COVID-19 vaccines were more effective during the winter omicron surge, when BA.1 accounted for most cases, than they were this spring, when BA.2/BA.2.12.1 prevailed, according to a CDC study.  

The results bolster the case for vaccine-makers to tweak their formulas and issue omicron-targeted doses, which are expected to debut this fall pending FDA and CDC approval. 

Before patients received any boosters, vaccine effectiveness was 61 percent between December 2021 and March 2022 — when omicron BA.1 accounted for more than 75 percent of cases. Between March and June, when BA.2/BA.2.12.1 was dominant, that same measure fell to 24 percent, according to the study. 

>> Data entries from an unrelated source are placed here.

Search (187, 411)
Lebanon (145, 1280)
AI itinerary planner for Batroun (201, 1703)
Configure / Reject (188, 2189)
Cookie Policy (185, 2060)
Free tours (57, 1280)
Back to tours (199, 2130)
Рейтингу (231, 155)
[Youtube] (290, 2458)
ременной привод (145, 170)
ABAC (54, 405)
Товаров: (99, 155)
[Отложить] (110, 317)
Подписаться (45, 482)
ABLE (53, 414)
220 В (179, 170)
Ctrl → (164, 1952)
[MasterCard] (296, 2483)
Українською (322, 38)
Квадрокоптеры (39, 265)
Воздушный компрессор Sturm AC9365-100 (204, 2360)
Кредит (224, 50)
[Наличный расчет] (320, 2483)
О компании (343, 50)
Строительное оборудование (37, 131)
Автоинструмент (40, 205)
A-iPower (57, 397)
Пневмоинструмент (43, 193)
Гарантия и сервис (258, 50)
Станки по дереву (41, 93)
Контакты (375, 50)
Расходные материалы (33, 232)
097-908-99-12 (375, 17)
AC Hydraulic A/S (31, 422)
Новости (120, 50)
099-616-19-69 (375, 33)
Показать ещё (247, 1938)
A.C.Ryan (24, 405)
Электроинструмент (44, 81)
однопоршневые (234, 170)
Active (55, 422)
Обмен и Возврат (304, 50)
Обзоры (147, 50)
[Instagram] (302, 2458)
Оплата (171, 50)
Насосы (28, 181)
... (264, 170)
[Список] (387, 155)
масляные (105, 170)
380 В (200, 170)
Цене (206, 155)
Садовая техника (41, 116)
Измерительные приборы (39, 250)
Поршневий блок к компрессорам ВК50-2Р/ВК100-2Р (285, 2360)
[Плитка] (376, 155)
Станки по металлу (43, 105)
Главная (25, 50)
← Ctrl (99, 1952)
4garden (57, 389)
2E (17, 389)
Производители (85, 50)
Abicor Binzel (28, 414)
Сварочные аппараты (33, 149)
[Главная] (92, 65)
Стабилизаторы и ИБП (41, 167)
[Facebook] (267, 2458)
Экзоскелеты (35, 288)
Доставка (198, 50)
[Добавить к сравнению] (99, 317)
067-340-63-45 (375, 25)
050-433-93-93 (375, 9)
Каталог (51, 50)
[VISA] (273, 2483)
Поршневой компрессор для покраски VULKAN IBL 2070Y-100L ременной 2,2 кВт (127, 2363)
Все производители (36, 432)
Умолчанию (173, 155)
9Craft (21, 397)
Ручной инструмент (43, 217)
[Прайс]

To determine efficacy, the researchers evaluated emergency care visits and hospitalization rates among those with Pfizer and Moderna's two-dose vaccines and subsequent booster shots. 

Boosters helped bridge the gap but still shrunk in efficacy over time. Among patients with a booster when BA.1 made up the majority of cases, vaccine efficacy was 92 percent. When BA.2.12.1 surpassed BA.1, vaccine efficacy was 69 percent among those with a booster dose.

When fourth booster doses for adults over 50 rolled out in late March, the study found they also improved vaccine efficacy up to 80 percent.

The overall decrease in efficacy isn't too surprising, since the vaccines were more effective during delta's reign before omicron entered the scene, according to the study. But as omicron subvariant BA.5 now sweeps the nation and COVID-19-related hospital admissions rise, eyes are on vaccine manufacturers to reverse this trend.